## Extract:
────
Many years later, he now sees semitrailers of quinoa going out of the valley. He sat down with Paul New, whose father, Ernie, first brought quinoa to the San Luis Valley in the late 1980s, in his White Mountain office one day. New pulled out a quinoa vodka from France. “We poured it in dirty coffee cups, and it was, at that point: ‘This we must do.’”

Chambers has a family history in Colorado wine and spirits that traces back more than a century. He said his great-grandfather had the first wine and liquor license in Colorado after Prohibition ended, in 1933, and prior to that the family had set up shop in Denver in 1903 to sell their wine and distribute spirits.

I think our grain and our grain supply chain is awesome here.

— Brad Christensen, Routt Distillery owner

But he’s “really from the soil.” Chambers is well tied into the local food vein and already very familiar with the Colorado Grain Chain. He has a store in the gym that sells local food, and a revived family wine brand, Carbone Wine, that is produced in Palisade. The distillery was opened as an extension of that embrace of local ingredients. He focused first on dialing in his potato vodka, and will eventually expand that to multiple vodkas and gins.
────
## What to do:
1) Answer these questions using the passage on Colorado distilling:
(a) Who first brought quinoa to the San Luis Valley, and when?
(b) In what year did Chambers's family set up shop in Denver?
(c) Where is Carbone Wine produced?
2) Pick up the passage on Colorado distilling after its final sentence and carry it forward for a paragraph or two.

(Item-finding lines)
────
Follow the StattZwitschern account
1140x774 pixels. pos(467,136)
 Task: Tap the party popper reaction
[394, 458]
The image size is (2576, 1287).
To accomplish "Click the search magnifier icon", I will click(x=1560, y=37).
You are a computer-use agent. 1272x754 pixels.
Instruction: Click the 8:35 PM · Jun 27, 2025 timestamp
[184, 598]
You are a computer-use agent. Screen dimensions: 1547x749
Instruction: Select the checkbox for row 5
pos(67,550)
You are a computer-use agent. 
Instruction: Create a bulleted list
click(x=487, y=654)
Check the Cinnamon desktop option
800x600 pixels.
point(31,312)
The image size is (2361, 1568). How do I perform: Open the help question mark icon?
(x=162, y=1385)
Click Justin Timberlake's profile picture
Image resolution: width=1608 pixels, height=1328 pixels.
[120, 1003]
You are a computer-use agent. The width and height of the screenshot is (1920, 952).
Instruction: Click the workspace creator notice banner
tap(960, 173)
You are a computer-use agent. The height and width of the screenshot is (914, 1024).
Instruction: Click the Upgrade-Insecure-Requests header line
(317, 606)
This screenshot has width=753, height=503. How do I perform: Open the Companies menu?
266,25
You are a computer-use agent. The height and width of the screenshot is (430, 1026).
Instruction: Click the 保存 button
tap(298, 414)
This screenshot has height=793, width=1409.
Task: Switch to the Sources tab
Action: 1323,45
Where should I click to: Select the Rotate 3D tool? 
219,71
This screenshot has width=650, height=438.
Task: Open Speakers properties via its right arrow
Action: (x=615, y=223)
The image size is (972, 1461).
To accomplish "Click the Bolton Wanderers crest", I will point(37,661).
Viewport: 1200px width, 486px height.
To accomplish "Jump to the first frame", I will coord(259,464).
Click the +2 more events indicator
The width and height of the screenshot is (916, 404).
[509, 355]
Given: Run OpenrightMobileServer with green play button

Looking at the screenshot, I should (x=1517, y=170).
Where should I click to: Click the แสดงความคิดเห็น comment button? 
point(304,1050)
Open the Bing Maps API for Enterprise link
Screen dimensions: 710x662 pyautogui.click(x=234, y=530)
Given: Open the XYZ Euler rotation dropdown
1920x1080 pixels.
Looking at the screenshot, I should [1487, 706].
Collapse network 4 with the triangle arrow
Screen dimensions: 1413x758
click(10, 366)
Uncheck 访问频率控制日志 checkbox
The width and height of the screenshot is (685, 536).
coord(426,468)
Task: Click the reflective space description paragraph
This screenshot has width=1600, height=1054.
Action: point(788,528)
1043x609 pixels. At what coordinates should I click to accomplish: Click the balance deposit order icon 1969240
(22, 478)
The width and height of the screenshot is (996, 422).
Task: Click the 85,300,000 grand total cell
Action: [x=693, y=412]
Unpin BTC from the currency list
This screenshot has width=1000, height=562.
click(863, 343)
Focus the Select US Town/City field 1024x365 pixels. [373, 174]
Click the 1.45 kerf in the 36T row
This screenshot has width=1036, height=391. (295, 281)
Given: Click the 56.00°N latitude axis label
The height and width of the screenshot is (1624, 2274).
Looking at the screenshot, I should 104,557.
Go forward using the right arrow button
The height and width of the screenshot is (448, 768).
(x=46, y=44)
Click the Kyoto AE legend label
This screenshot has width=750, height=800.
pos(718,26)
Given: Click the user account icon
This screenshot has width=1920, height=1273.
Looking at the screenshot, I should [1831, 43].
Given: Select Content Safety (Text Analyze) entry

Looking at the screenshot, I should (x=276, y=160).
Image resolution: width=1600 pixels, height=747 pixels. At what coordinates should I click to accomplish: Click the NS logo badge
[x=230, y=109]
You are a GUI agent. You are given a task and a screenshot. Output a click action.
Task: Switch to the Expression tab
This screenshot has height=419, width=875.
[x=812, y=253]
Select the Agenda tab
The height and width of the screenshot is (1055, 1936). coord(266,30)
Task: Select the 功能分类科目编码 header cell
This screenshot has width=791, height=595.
────
## Answers by task:
1)
(a) Ernie, Paul New's father, in the late 1980s.
(b) 1903.
(c) Palisade.

2)
“Given what our feedstocks are, we want to showcase potatoes. I’m doing a russet as our flagship, but I want to do a purple, and a fingerling,” he said. “Quinoa would be our standby, always available, we’ll just continue to optimize it, get the process better and better.”

He’s using the Grain Chain grant to work through a series of lab-scale quinoa maltings to dial in starch conversion, then scaling up the malting and producing a 35-gallon batch, and finally scaling up to a 395-gallon mash for a final run in an 80-gallon spirit distillation. “It’ll be foundational,” he said, describing a product line that relies on quinoa vodka for fruit infusions and an “apothecary line.”

“By next summer we’ll have this baby bottled up and ready to go,” he said.

The copper still at Dune Valley Distillery stands out against a mural of sandhill cranes in flight painted on the ceiling. (Handout)

He’s using local quinoa varieties that don’t have a fancy name. “It’s probably something scientific like A1234,” he said. Multiple varieties and blends are going into the trials, whatever White Mountain has some excess of. A lot of it is a blend named casually “McCamant Special Blend,” after University of Denver professor John McCamant, who first helped to bring quinoa to Colorado.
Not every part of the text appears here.